TradeLens dikembangkan oleh IBM bersama perusahaan logistik global A.P. Moller – Maersk.
Bagaimana Blockchain dapat membantu DJBC menghadapi tantangan saat ini? "Dengan blockchain diharapkan cargo owner dapat melakukan tracking barangnya mulai dari barang di kirimkan dari pengirim (negara asal) sampai diterima di gudang penerima , dan perubahan data atas dokumen dari setiap proses tercatat dan aman dari manipulasi," jelas Agus.
Hal ini akan membantu mempercepat proses customs clearance dan handling di pelabuhan. Pada akhirnya proses yang lebih cepat ini akan memberikan manfaat bagi kecepatan pengiriman barang sehingga dapat menurunkan biaya logistik.
Persiapan dan Sosialisasi
Proses kolaborasi dengan TradeLens dilakukan selama 3 bulan, yang meliputi fase subscription agreements, defining integration model, on boarding process, API development, testing process dan fase production.
Agus menjelaskan bahwa persiapan dalam menerapkan blockchain adalah dukungan dari institusi, penyiapan pengetahuan pegawai, dukungan infrstruktur,dan adanya partisipasi stakeholder
Sistem ini bekerja dengan melibatkan kolaborasi antarpelaku logistik, seperti business cago owner, shipping line , 3PL (third party logistic), transporter, customs authority, dan port authority.
Mengingat adanya sejumlah pihak atau stakeholder yang terlibat, dibutuhkan sosialisasi dalam penerapan sistem berbasis blockchain ini.

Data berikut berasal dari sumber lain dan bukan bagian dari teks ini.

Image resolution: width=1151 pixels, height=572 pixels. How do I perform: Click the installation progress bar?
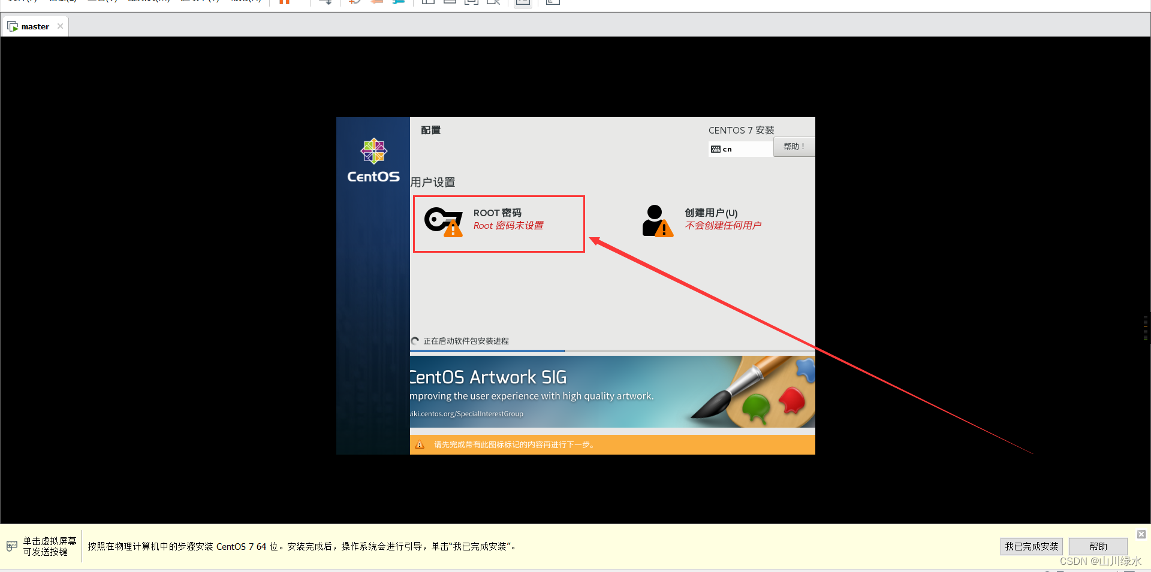611,350
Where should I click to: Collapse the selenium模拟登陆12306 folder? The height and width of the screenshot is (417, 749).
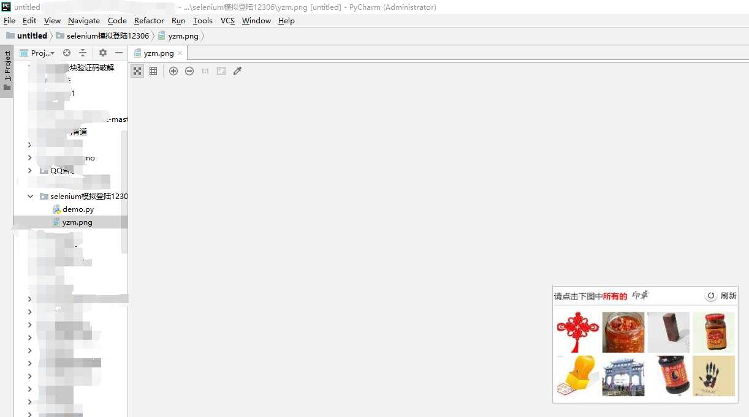pyautogui.click(x=30, y=197)
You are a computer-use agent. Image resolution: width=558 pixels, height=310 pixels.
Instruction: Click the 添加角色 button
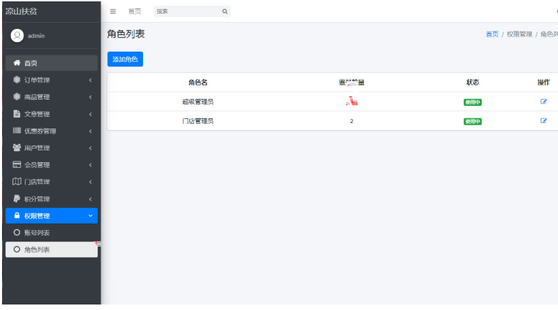point(125,60)
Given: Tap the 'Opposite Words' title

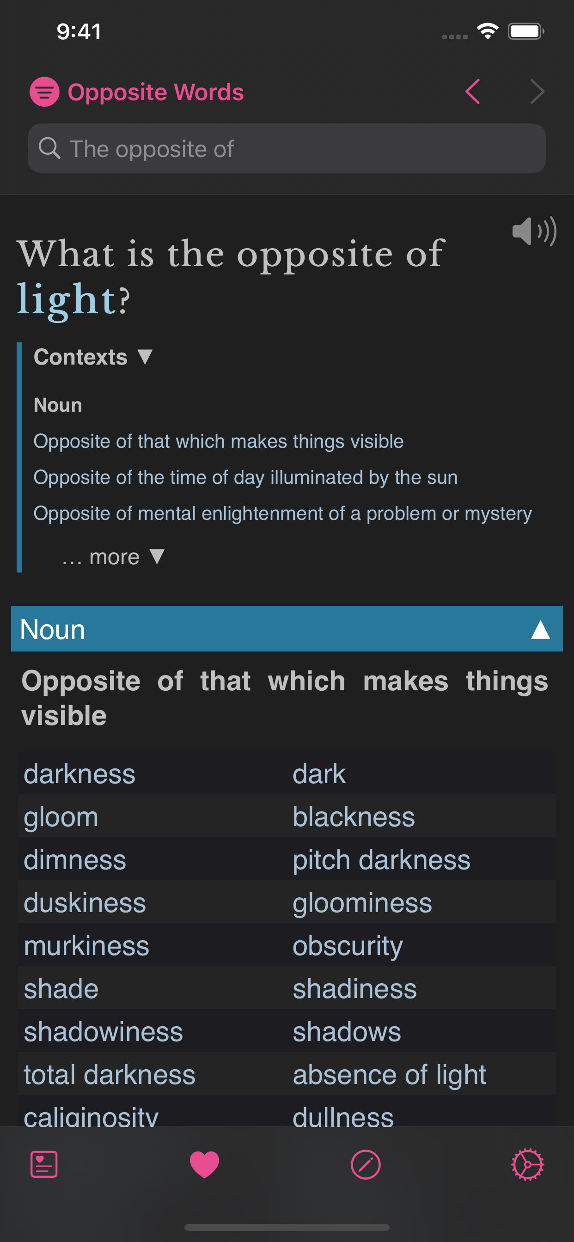Looking at the screenshot, I should [155, 92].
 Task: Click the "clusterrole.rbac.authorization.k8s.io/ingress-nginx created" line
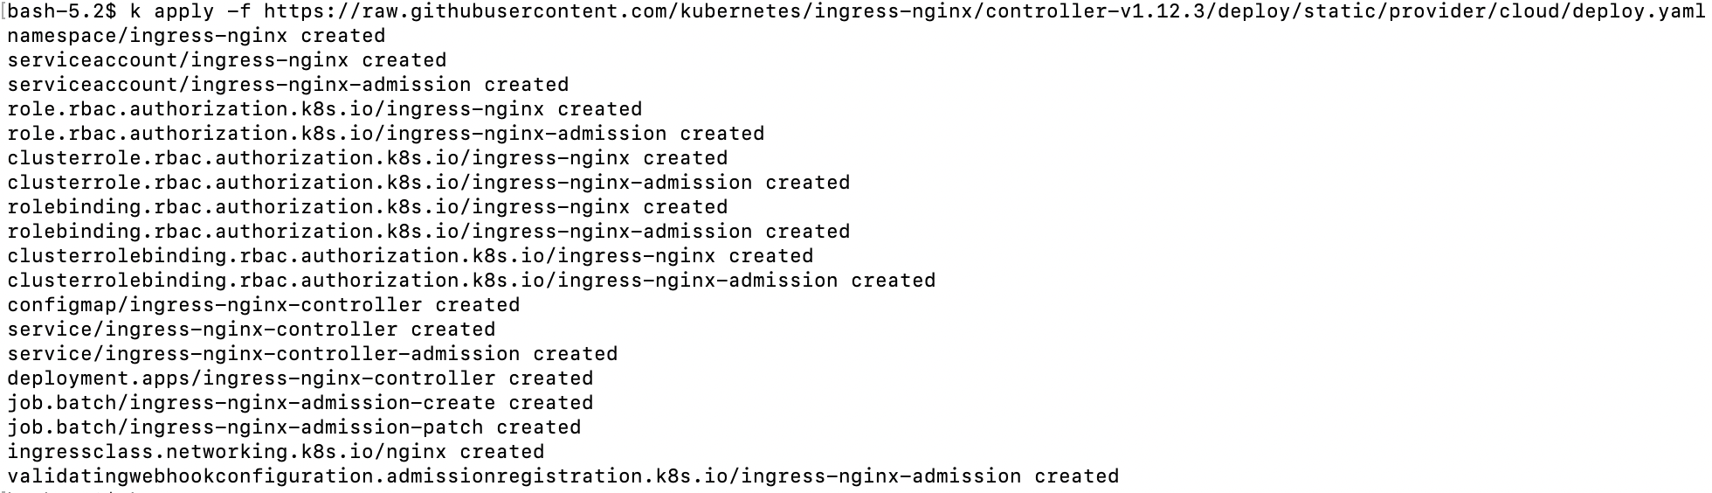367,158
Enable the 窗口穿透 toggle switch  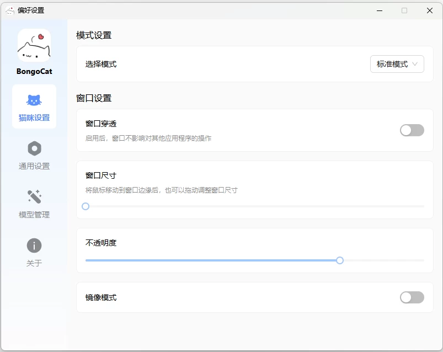[411, 130]
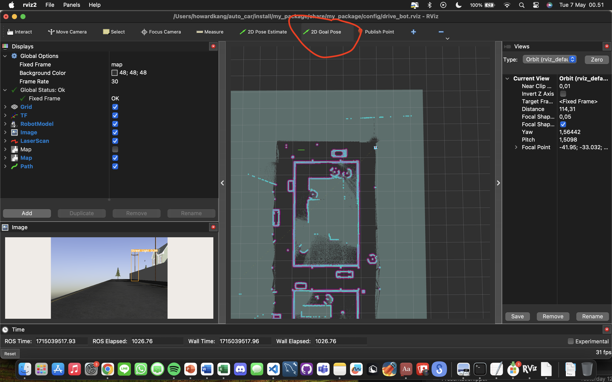Pick the Measure tool
Image resolution: width=612 pixels, height=382 pixels.
(210, 32)
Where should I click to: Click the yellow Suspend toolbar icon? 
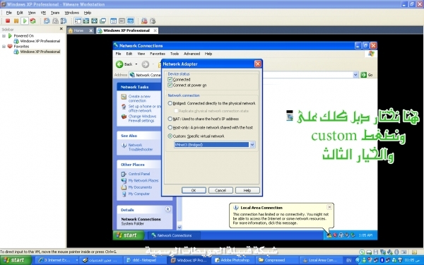[x=16, y=20]
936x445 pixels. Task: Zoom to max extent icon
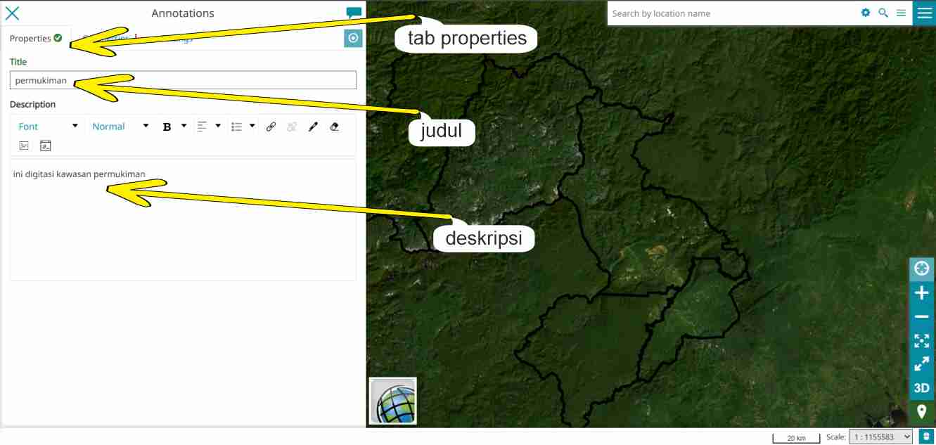point(921,341)
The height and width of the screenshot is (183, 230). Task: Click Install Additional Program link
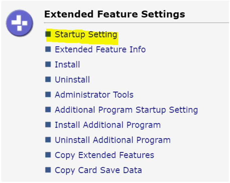pyautogui.click(x=107, y=125)
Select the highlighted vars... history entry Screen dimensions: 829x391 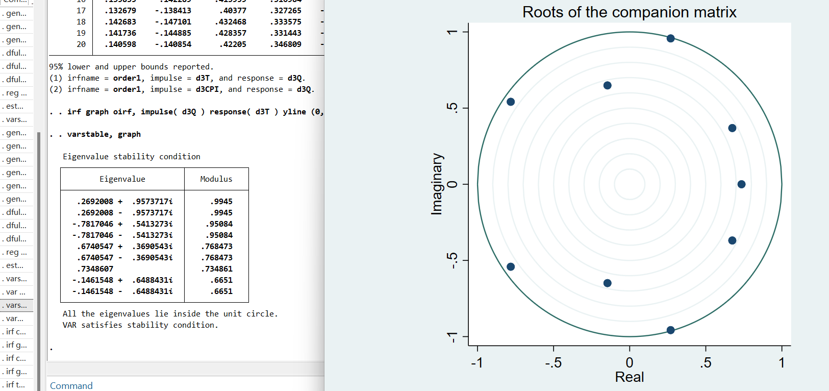tap(16, 305)
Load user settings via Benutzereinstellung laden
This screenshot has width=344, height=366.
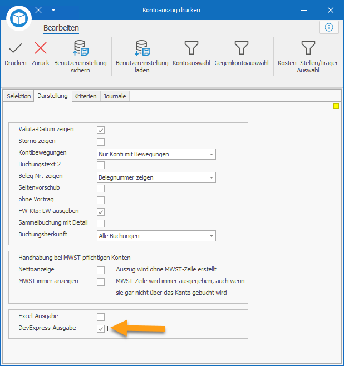click(142, 56)
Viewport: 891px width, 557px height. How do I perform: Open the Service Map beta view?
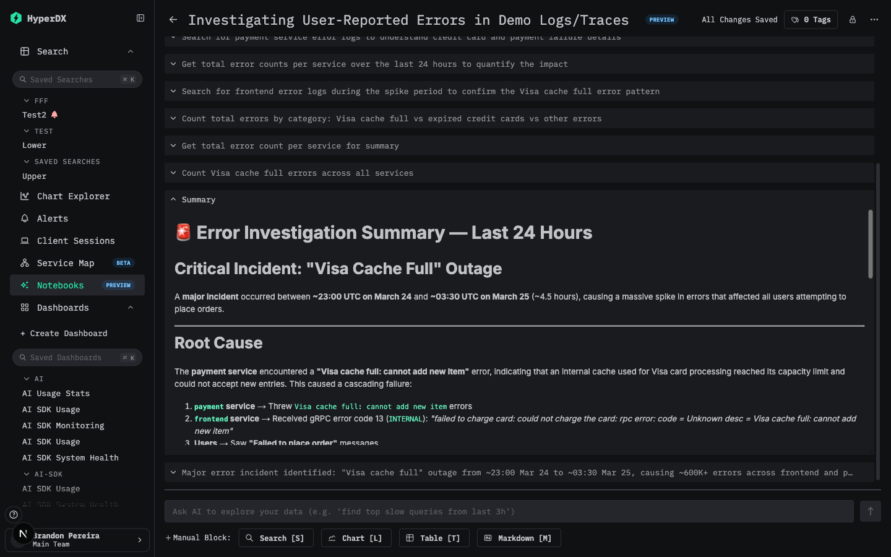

"Sosaliasi dilakukan atas prakarsa penyedia platform blockchain delakukan dengan event terbuka yang mengundang seluruh stakeholder di bidang logistic dan perusahaan yang berkecimpung di bidang teknologi informasi," Agus menjelaskan.
Perluas Kolaborasi
Implementasi sistem supply chain global berbasis blockchain di DJBC memungkinkan dunia bisnis memantau pergerakan barang sejak kontainer dipesan sampai customs clearance.
Arus data sudah bisa diperoleh sejak awal dengan tingkat kepercayaan (trust level) tinggi, dan data disebar ke berbagai pihak di dalam ekosistem secara real time sesaat sesudah kontainer meninggalkan pelabuhan keberangkatan. Hal ini akan memberikan Ditjen Bea dan Cukai lebih banyak waktu untuk mempersiapkan penerimaan pengiriman barang. Sehingga, pemeriksaan bea cukai untuk mencegah penipuan dan pemalsuan menjadi lebih efisien serta menyeluruh. Selain itu, proses pencatatan penerimaan cukai menjadi lebih konsisten dan transparan. Transparansi proses logistik pun meningkat.
Menurut Agus, terkumpulnya data-data supply chain logistik nasional ini akan lebih memudahkan Ditjen Bea dan Cukai maupun pemerintah Indonesia untuk membuat kebijakan, memberikan fasilitas, dan melakukan pengawasan. “Ketimbang jika kita melakukannya dalalm sistem yang bersifat siloed,”imbuhnya.
Selanjutnya, menurut Agus, DJBC akan mengembangkan pemanfaatan blockchain ini dengan melakukan kolaborasi dengan platform blockchain logistik lainnya, selain TradeLens. "Dan kami akan memanfaatkan teknologi blockchain sebagai backbone dalam National Logistic Ecosystem," ujar Agus Sudarmadi mengakhiri penjelasannya.